**THE RECORDS:**
%%

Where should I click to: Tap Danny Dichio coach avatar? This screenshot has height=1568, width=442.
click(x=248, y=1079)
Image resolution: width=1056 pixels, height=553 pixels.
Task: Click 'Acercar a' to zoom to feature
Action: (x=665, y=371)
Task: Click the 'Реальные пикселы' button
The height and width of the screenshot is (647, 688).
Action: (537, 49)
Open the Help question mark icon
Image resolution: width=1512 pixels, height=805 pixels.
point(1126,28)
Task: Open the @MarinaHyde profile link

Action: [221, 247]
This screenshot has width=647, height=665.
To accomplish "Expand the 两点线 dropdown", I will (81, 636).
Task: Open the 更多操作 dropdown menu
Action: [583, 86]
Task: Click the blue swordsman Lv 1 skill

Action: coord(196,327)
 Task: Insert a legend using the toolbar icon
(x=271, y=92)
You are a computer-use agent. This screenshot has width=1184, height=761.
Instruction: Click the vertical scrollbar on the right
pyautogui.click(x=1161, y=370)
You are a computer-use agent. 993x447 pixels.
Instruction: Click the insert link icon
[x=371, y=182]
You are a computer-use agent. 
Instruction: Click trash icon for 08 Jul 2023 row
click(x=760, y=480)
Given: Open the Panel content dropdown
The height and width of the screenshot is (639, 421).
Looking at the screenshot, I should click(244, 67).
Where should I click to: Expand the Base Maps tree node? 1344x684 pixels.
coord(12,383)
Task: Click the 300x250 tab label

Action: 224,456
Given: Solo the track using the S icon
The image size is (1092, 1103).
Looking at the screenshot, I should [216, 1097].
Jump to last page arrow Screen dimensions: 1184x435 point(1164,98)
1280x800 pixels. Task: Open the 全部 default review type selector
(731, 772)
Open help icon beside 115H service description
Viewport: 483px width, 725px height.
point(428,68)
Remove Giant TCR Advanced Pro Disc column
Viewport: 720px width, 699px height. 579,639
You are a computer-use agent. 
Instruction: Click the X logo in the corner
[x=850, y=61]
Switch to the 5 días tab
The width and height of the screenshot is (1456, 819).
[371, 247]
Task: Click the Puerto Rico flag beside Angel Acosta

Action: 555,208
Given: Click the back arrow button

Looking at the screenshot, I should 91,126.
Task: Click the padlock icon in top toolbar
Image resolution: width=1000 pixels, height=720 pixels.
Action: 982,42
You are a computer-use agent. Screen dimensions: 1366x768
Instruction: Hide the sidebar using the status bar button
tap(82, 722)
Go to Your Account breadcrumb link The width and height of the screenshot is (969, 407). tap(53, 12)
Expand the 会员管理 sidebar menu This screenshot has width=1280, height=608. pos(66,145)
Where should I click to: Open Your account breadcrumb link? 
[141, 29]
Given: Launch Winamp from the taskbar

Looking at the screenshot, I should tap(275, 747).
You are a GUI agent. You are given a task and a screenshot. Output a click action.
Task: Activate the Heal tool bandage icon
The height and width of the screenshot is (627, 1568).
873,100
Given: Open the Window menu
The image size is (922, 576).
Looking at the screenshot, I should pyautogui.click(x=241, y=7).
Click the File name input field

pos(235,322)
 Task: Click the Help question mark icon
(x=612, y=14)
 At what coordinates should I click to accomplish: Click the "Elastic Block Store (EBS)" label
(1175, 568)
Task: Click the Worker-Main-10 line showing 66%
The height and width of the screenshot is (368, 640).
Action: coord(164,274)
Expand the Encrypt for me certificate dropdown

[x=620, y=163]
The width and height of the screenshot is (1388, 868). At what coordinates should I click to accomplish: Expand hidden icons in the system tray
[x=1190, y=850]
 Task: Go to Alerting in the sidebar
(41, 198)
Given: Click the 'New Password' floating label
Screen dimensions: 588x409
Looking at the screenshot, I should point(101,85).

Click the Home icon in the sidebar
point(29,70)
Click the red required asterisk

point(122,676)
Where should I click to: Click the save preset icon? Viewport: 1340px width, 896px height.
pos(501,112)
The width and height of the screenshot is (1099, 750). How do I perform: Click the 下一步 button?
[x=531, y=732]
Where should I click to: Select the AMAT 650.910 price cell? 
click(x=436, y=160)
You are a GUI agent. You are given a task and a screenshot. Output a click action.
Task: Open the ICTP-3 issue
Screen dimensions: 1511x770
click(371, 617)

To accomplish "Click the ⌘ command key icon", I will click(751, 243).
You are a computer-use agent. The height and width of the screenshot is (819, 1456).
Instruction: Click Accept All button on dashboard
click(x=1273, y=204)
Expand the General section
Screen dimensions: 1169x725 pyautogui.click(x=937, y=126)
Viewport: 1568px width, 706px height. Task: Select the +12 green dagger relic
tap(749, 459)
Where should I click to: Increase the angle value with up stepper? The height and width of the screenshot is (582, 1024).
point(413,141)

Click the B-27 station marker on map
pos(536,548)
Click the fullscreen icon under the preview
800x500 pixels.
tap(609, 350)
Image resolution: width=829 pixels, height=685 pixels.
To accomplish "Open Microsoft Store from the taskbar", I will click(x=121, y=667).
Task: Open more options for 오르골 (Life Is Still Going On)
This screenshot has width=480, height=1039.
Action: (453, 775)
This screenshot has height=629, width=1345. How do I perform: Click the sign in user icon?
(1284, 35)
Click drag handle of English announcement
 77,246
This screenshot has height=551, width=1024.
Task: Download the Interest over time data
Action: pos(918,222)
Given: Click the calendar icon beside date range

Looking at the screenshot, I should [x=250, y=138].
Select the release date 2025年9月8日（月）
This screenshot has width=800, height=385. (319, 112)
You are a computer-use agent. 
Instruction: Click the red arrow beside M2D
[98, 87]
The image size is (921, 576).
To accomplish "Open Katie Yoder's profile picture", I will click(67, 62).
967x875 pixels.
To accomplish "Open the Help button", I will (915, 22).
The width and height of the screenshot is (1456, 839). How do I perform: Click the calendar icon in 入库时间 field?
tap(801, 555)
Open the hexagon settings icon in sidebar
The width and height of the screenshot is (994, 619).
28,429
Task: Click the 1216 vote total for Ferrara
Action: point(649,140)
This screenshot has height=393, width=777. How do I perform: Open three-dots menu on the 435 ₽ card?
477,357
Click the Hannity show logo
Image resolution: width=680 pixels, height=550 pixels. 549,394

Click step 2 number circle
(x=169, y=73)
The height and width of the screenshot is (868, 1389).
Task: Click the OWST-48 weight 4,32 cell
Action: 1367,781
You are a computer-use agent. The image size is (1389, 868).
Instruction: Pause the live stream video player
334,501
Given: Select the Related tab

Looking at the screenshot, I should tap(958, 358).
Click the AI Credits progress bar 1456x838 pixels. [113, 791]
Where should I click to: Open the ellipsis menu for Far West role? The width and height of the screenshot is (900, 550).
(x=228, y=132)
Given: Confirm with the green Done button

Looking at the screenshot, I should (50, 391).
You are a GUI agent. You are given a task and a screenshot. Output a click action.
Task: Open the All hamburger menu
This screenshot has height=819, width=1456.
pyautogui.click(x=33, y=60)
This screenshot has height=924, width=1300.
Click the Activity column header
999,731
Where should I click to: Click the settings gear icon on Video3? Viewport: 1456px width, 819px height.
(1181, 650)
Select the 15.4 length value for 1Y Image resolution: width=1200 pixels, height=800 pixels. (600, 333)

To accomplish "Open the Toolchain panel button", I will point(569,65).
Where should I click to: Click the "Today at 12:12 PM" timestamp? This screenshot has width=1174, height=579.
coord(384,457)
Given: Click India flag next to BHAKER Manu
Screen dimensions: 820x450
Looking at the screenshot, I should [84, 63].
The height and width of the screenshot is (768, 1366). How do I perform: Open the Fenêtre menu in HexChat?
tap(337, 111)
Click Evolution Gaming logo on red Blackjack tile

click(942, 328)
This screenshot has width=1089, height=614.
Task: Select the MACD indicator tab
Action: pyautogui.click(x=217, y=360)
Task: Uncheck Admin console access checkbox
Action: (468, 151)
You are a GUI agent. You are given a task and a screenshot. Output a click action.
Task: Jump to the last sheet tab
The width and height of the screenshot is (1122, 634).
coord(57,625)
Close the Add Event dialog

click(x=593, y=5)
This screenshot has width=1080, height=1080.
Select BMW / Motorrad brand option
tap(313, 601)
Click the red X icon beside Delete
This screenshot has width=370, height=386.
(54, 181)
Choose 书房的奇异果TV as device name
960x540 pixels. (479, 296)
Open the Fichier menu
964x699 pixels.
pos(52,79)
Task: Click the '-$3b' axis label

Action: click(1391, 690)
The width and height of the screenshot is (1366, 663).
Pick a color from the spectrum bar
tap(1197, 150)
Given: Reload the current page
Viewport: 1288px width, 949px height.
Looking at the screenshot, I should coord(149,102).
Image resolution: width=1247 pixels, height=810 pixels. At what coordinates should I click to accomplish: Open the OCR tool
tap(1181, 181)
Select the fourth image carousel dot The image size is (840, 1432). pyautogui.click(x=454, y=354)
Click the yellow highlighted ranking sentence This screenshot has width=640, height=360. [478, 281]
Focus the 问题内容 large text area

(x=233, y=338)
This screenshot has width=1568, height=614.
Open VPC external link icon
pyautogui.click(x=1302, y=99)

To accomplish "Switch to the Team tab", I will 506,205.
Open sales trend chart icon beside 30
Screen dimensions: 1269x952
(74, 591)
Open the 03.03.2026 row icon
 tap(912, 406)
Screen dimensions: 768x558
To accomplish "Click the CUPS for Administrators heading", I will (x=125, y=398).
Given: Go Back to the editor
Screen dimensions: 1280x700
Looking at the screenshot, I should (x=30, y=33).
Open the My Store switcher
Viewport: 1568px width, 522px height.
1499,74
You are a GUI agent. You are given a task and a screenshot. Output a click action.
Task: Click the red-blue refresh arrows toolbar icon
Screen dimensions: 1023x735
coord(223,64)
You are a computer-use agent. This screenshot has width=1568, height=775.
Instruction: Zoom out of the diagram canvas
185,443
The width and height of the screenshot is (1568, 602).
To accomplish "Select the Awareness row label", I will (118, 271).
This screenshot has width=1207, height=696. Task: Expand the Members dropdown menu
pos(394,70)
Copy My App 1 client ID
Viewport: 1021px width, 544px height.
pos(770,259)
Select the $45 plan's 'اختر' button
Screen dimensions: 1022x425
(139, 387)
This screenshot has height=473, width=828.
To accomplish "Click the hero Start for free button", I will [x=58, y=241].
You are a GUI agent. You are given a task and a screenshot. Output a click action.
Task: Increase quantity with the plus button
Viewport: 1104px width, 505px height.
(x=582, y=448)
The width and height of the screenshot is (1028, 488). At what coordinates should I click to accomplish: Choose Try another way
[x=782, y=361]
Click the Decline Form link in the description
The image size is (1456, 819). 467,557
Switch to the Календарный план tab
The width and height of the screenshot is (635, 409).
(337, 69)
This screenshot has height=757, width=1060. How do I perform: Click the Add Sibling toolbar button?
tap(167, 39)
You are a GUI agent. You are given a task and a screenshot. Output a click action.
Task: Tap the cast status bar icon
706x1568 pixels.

%%

**WHAT IS REQUIRED:** Scan the records above and report every line with the string "Jump".

**REPLY:**
Jump to last page arrow Screen dimensions: 1184x435 point(1164,98)
Task: Jump to the last sheet tab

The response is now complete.